Zur Praxisreife hat es bereits das endokrinologische Verfahren der Firma SELEGGT gebracht, das ursprünglich an der Universität Leipzig entwickelt wurde. Endrokrinologisch deshalb, weil die Entscheidung ob Huhn oder Henne mit Hilfe einer Hormonbestimmung getroffen wird. Geschäftsführer Dr. Ludger Breloh.
"Wir können heute am achten bis neunten Bruttag nachweisen, ob in einem Brutei sich Östronsulfat befindet oder nicht. Wenn wir ermittelt haben, in dem Brutei befindet sich Östronsulfat, dann wissen wir, es ist ein weibliches Ei. Diese Eier werden dann weiter gebrütet, bis sie als rein weibliche Küken dann schlüpfen. Die männlichen Bruteier werden eben aussortiert. Und aus denen wird ein hochwertvolles und wirksames Futtermittel produziert."

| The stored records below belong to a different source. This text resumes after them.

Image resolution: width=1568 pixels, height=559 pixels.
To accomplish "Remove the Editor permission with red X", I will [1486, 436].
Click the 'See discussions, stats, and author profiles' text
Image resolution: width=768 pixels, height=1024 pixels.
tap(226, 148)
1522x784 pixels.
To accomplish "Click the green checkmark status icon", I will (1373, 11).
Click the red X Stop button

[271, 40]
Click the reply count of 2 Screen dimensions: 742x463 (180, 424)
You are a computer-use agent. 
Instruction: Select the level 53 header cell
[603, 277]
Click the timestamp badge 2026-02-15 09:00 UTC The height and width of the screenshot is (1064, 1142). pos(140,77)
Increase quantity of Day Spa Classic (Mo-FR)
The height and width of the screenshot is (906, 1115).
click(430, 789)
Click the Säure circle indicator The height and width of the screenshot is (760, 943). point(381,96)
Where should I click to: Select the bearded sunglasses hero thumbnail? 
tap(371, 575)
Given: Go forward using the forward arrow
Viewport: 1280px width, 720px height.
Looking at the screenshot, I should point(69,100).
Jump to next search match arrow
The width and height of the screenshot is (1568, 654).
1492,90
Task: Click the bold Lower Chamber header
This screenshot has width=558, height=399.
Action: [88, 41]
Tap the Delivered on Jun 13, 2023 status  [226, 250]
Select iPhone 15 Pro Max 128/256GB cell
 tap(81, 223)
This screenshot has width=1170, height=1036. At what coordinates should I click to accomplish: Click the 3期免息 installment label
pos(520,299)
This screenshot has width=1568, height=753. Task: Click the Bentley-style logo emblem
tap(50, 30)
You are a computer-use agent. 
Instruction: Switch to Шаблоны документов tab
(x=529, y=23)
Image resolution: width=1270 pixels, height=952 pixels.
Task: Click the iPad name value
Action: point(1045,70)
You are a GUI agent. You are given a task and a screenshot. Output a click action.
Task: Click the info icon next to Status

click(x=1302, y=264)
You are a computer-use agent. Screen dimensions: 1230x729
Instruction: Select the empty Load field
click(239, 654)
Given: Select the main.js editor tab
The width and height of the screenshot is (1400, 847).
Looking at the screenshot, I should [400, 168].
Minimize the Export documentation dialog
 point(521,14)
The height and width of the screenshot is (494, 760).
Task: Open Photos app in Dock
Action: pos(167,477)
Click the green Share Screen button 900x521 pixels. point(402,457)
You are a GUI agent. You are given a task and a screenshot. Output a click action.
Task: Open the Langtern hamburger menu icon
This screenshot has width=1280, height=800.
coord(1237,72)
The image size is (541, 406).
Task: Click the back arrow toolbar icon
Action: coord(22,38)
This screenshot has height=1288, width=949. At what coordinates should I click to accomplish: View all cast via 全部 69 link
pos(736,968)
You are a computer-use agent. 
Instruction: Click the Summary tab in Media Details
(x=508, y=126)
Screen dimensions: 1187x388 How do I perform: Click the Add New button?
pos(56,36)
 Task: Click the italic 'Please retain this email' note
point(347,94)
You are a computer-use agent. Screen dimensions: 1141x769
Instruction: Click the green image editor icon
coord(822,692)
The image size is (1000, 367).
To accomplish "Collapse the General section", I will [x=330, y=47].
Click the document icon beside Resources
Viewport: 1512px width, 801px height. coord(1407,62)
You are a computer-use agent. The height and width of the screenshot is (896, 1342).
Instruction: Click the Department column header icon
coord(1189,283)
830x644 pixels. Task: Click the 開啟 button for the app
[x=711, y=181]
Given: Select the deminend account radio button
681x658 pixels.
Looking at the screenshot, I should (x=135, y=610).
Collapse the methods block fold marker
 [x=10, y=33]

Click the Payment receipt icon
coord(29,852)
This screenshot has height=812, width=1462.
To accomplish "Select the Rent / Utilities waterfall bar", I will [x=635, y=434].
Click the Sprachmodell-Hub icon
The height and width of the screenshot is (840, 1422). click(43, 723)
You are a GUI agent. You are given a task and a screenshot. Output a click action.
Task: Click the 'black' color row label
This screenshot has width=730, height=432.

Discounter üben Druck auf Geflügelbranche aus
Von Discounter-Seite wird derzeit Druck auf die Geflügelwirtschaft aufgebaut. In einer aktuellen großangelegten Werbekampagne verspricht Aldi, das Kükentöten bis Ende 2022 ganz zu beenden.
Die Rewe-Gruppe bietet schon seit 2019 in nunmehr 5.500 Rewe- und Penny-Märkten unter dem Label" respeggt" Eier an, bei denen das Kükentöten durch Geschlechtsbestimmung nach dem SELEGGT-Verfahren vermieden wurde. Friedrich-Otto Ripke vom Zentralverband der Deutschen Geflügelwirtschaft geht das alles noch zu schnell. Und beim endokrinologischen Verfahren der Geschlechtsbestimmung hat er Bedenken hinsichtlich der Kosten.
"Wir wissen bisher von dem Verfahrensanbieter, dass es um zwei Cent pro Ei liegen könnte. Und im Handel erlösen die Geflügelhalter dafür sieben bis neun Cent im Schnitt. Wenn zwei Cent davon für das Geschlechtsbestimmungsverfahren gebraucht werden, ist das ein recht hoher Anteil. Da werden nicht alle gleich Hurra schreien und dabei mitmachen. Wir müssen auch mit dem Lebensmitteleinzelhandel darüber reden, ob wir von da eine Kostenbeteiligung erwarten dürfen."
Bioverbände fordern Zucht von Zweinutzungshühnern
Die technischen Lösungen – so die Bioverbände Bioland, Demeter oder Biokreis – aber auch die Aufzucht von männlichen Küken als Bruderhähne haben einen entscheidenden Mangel. Sie fördern weiterhin die Zucht von Hochleistungsrassen bei den Legehennen. Deshalb plädieren Josef Brunnbauer vom Biokreis und Katrin Wenz vom BUND vor allem für das Zweinutzungshuhn als langfristige Alternative zum Töten männlicher Küken. Selbst wenn auch durch das Zweinutzungshuhn die Eier teurer werden.
"Sie haben ja nicht diese Hochleistungshennen, die sehr viele Eier legen, aber wir haben auch Hähne, die sehr viel Fleisch ansetzen, die eben auch für den Fleischkonsum gebraucht werden. Bei den Bruderhahninitiativen, da werden die Hähne auch nicht getötet. Sie werden großgezogen. Sie setzen aber sehr wenig Fleisch an. Aus Tierschutz-Sicht macht es Sinn, aber aus ökologischer Sicht ist das Zweinutzungshuhn sehr viel besser."